**Task objective:** Your answer needs to include each line of the records in which the string "computer" can be found.

**Provided data:**
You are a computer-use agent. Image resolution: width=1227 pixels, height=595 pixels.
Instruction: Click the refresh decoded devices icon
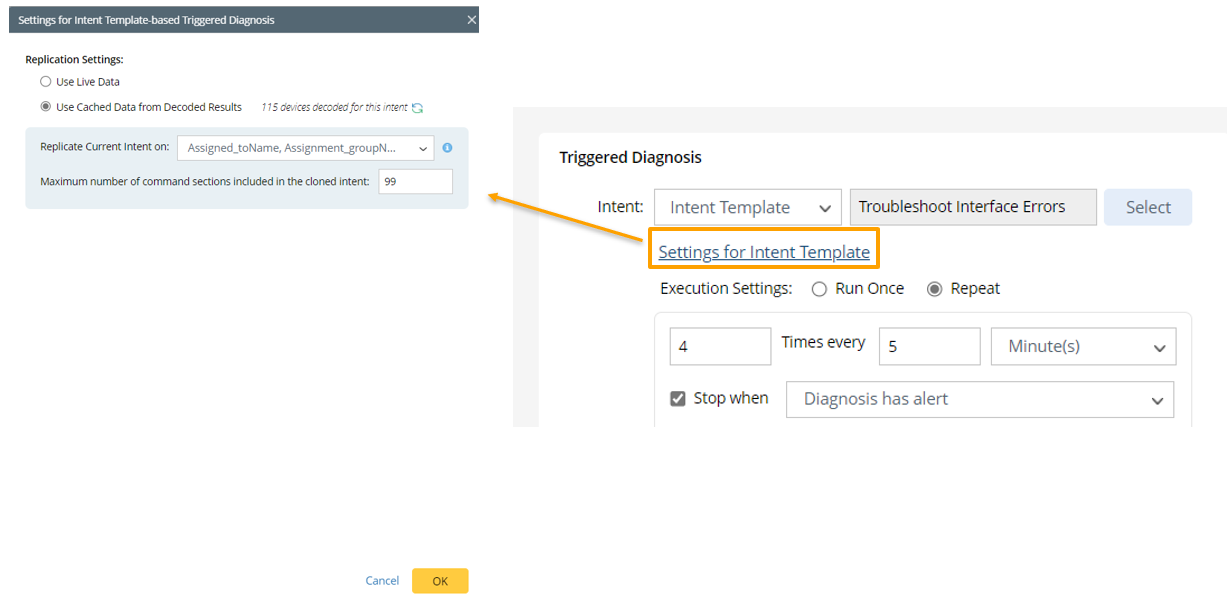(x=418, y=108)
==
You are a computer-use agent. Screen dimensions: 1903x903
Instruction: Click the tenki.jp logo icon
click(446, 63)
--
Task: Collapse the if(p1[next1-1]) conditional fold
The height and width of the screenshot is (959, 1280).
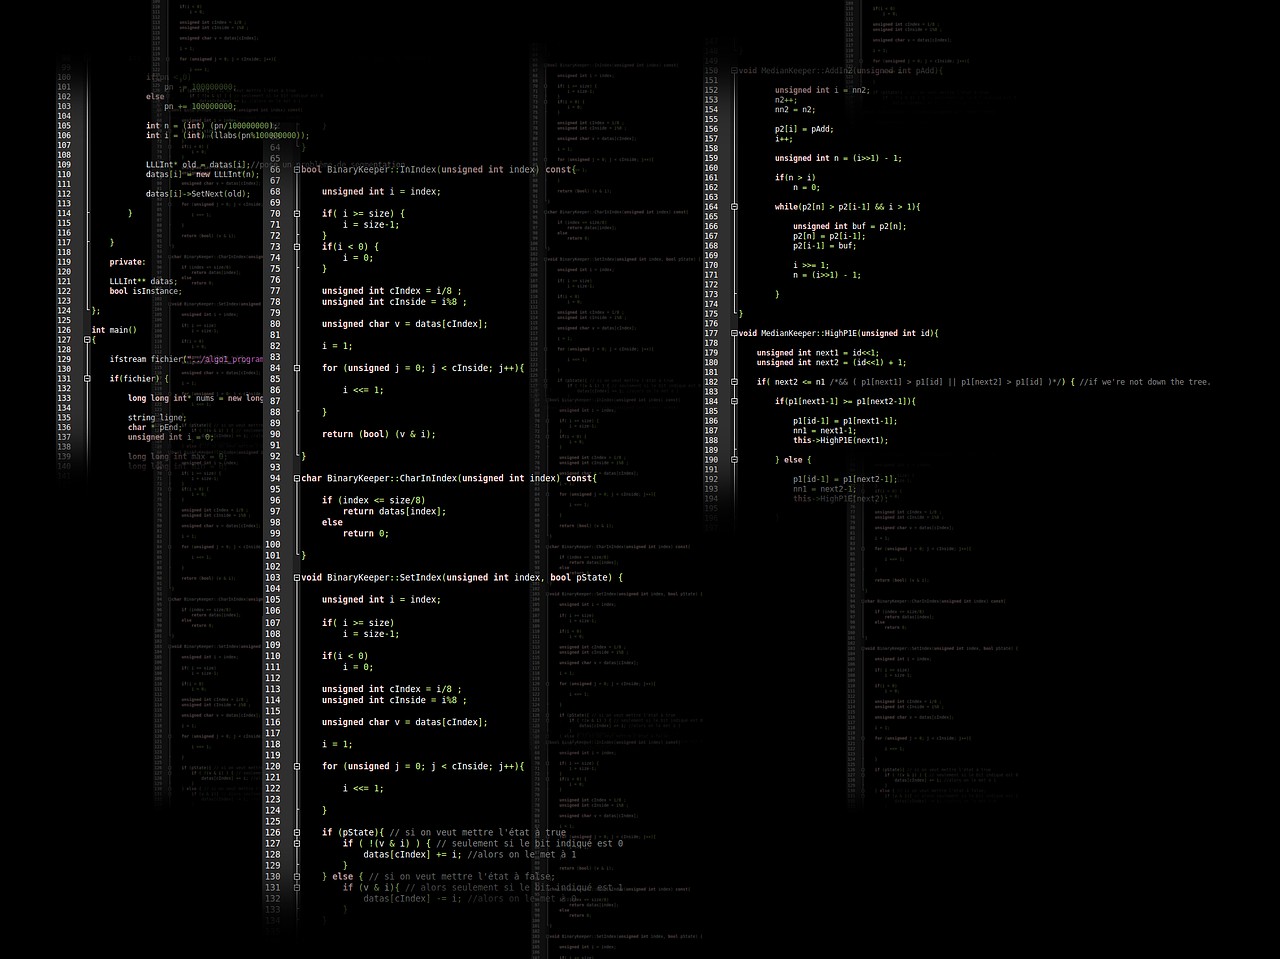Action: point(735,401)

**Answer:**
You are a computer-use agent. Image resolution: width=1227 pixels, height=595 pixels.
You are a computer-use agent. Screen dimensions: 1903x903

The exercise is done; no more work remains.